• Your goal: Repeat, word for word, every line from the line holding "The image size is (819, 1456)." through the final line of the entries below. Skip all pictures.

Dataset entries
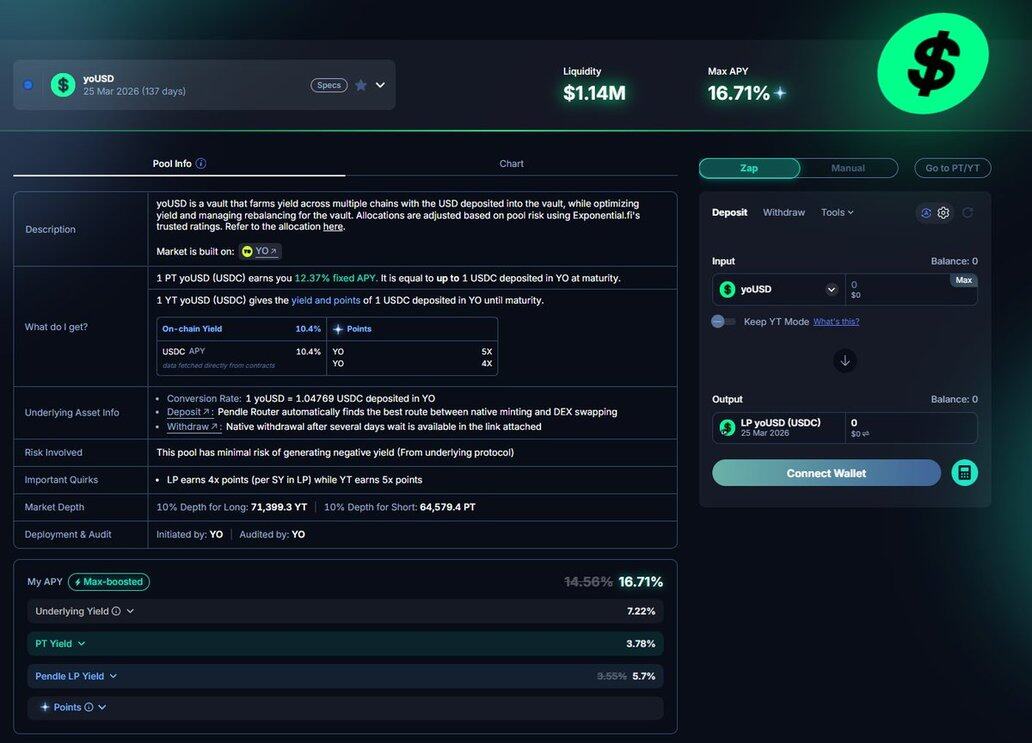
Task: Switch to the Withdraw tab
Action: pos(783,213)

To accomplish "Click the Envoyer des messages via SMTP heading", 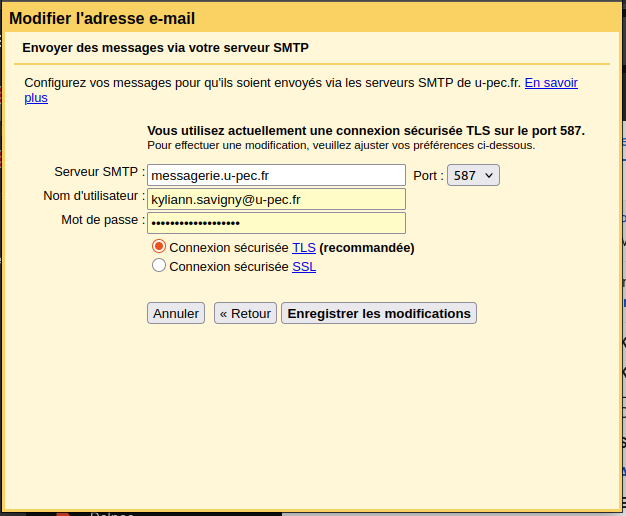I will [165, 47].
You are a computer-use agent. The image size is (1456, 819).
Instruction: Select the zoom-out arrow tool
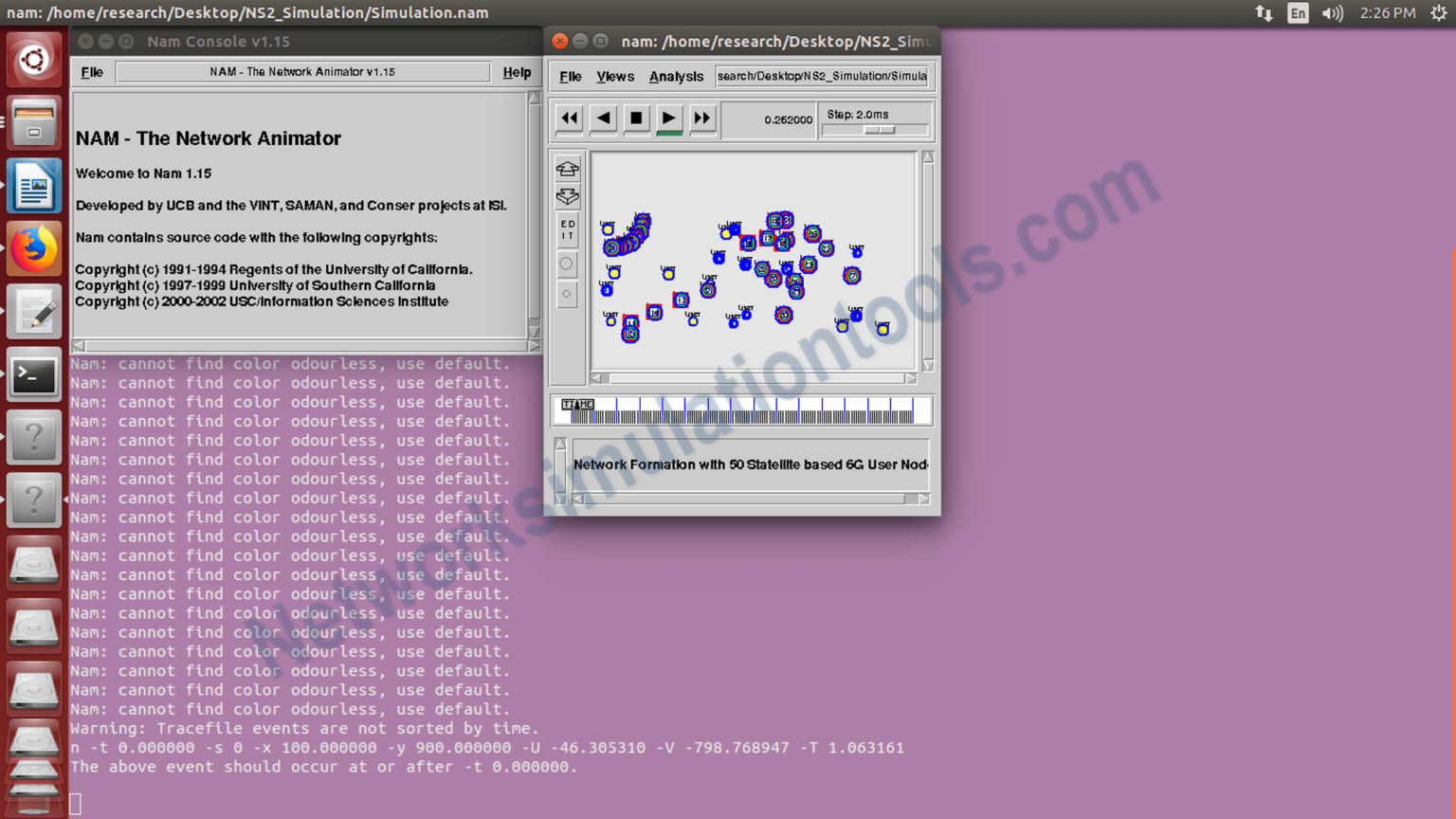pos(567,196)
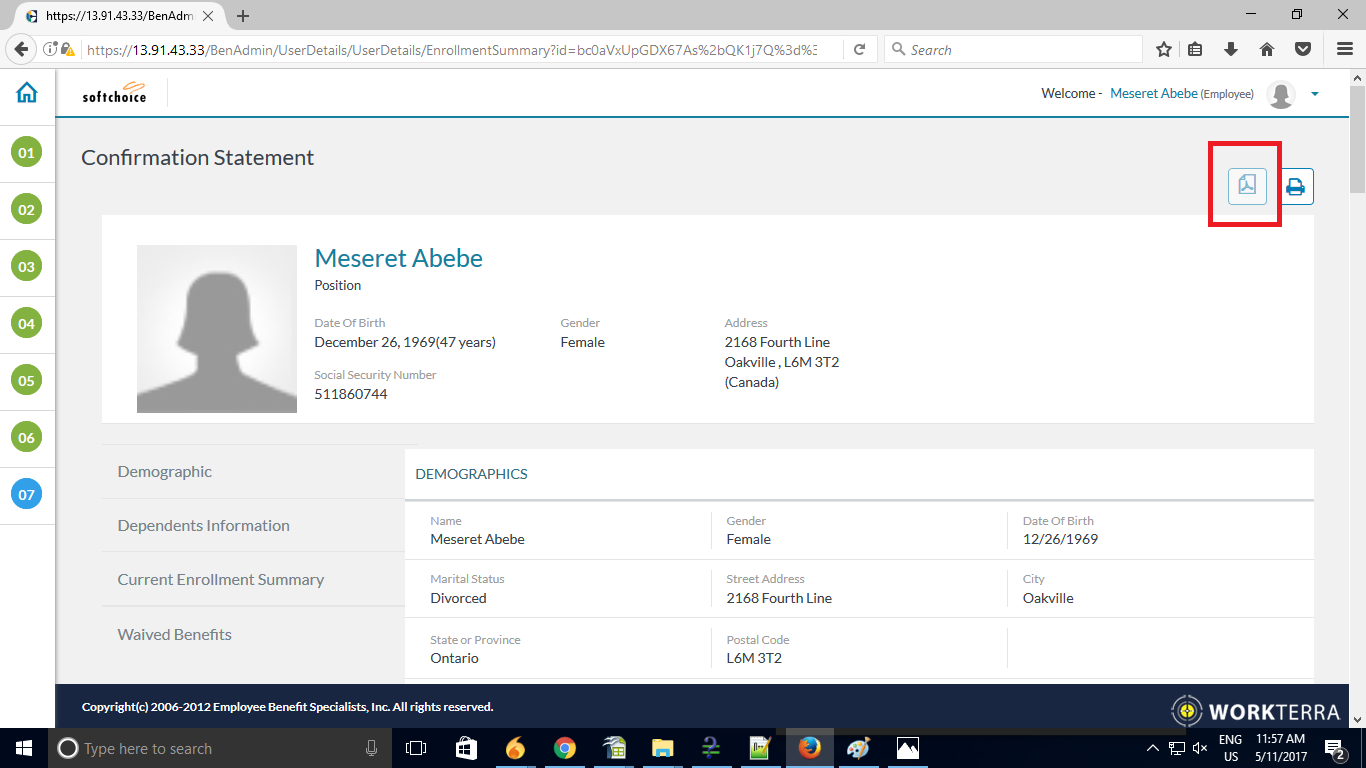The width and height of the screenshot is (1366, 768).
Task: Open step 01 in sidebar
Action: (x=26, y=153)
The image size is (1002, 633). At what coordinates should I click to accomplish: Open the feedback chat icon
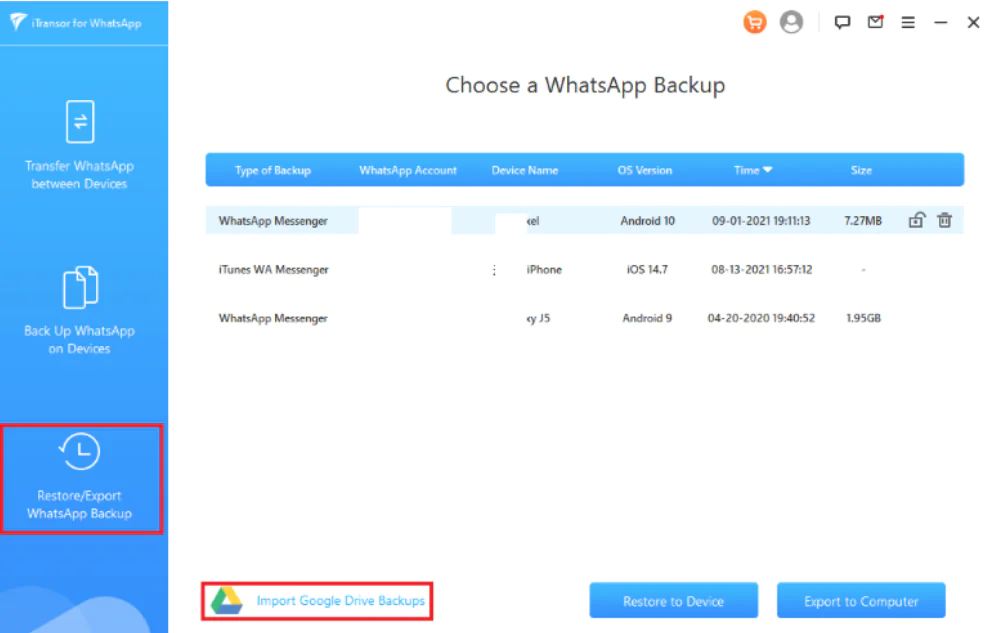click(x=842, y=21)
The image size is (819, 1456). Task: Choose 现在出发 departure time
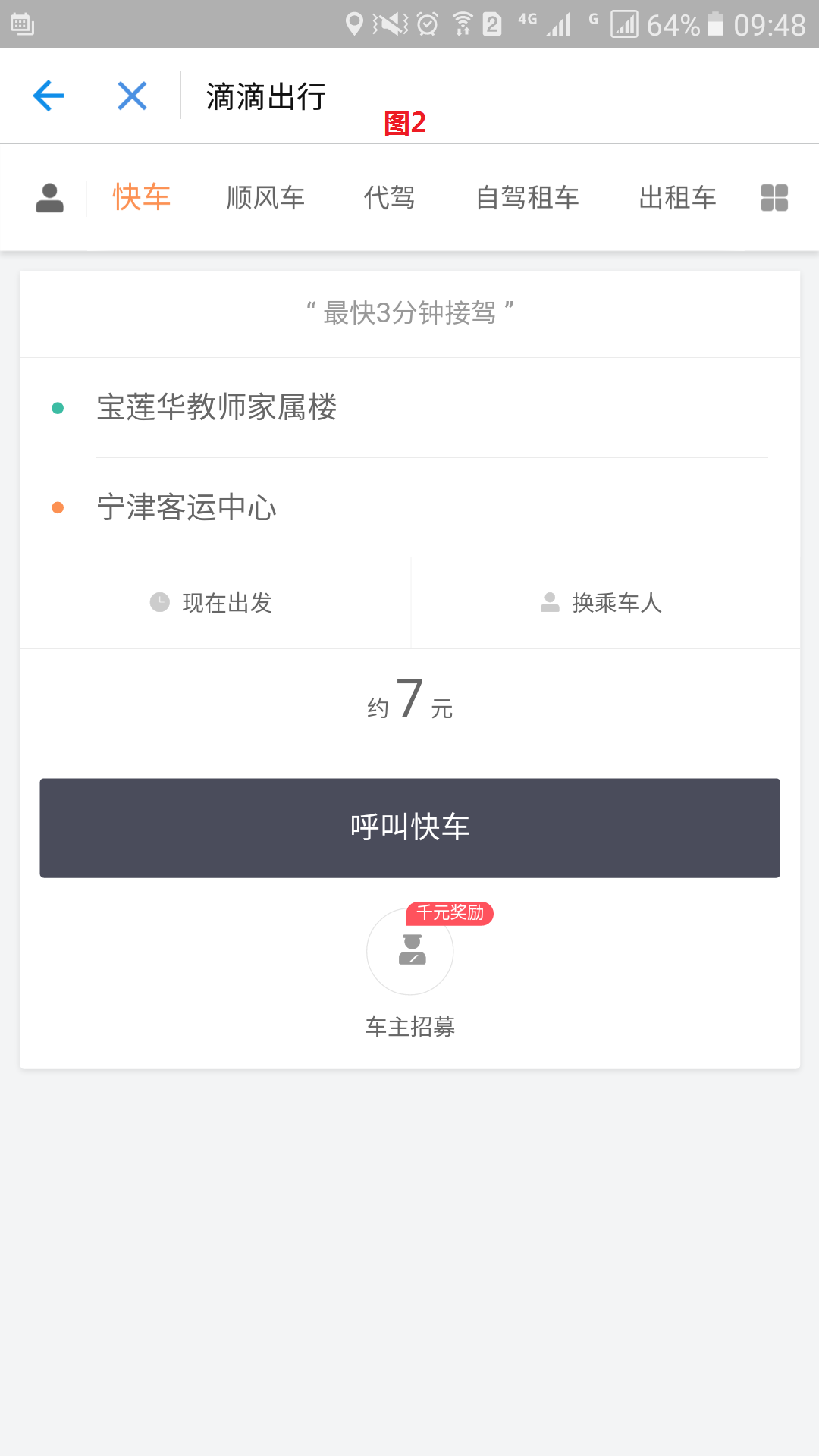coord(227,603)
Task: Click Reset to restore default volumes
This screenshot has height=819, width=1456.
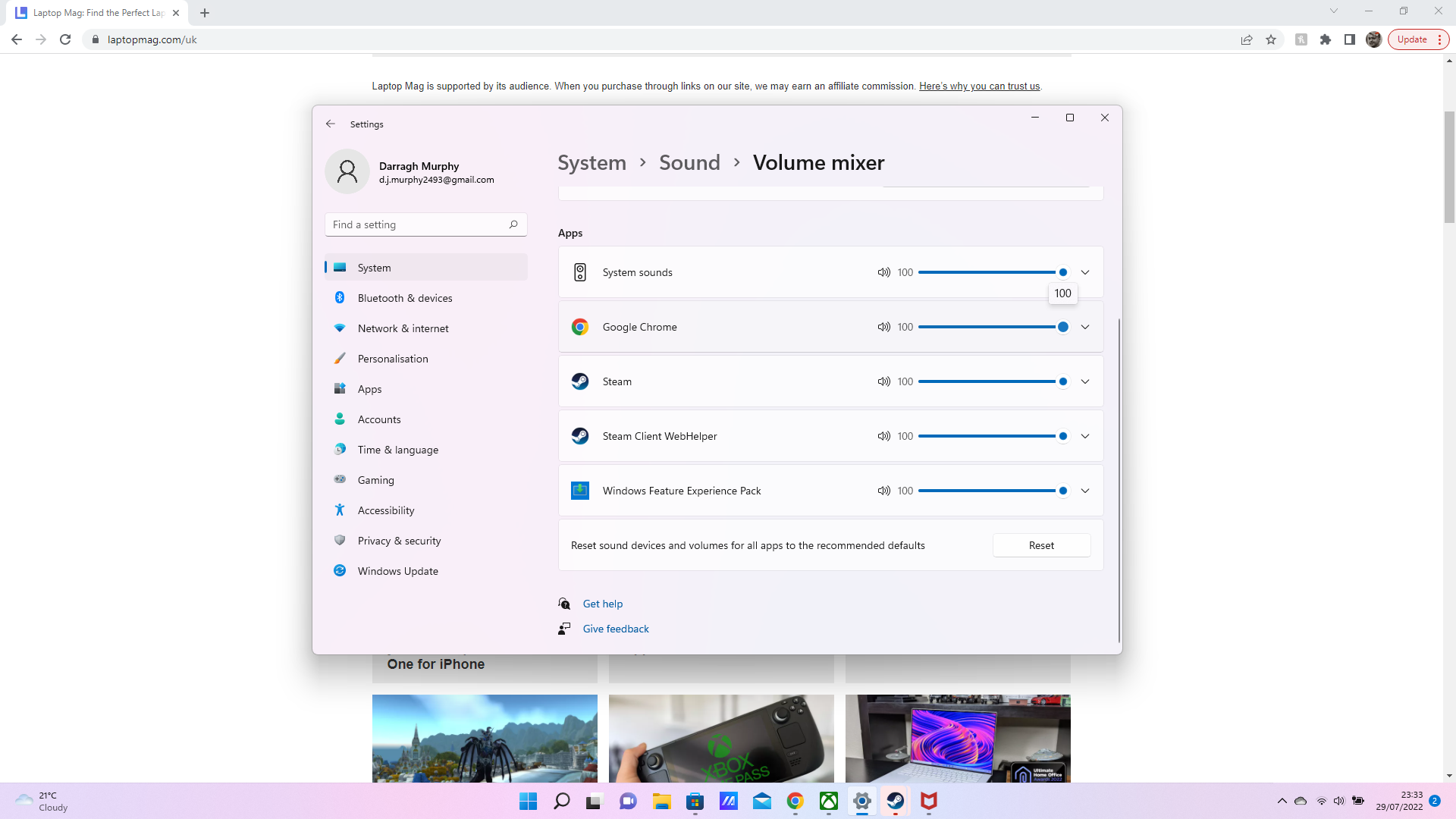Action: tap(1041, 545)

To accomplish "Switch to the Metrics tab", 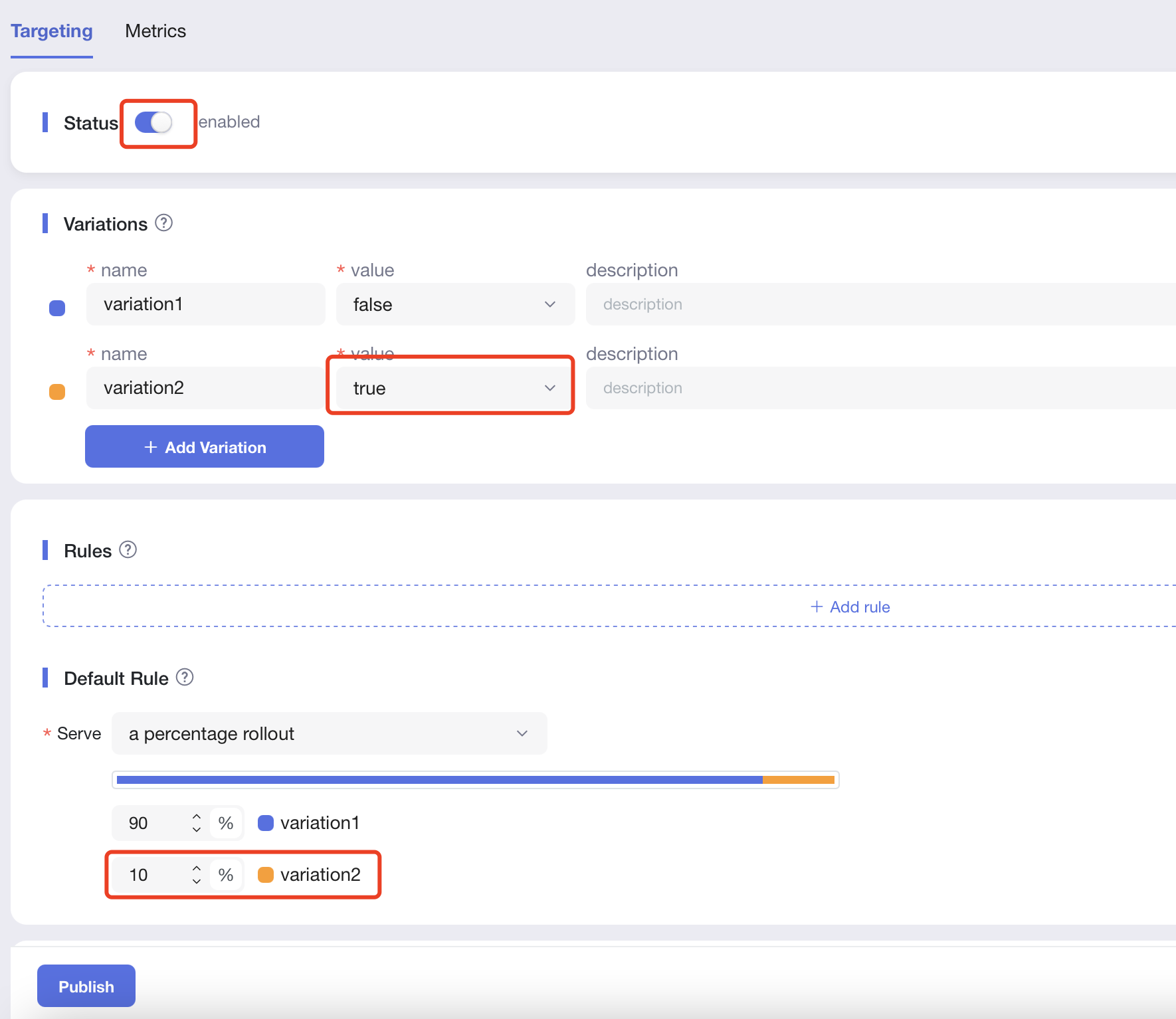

• Problem solution:
The image size is (819, 1456). Task: Choose 现在出发 departure time
coord(227,603)
Task: Click Reset to restore default volumes
This screenshot has height=819, width=1456.
Action: tap(1041, 545)

To accomplish "Switch to the Metrics tab", 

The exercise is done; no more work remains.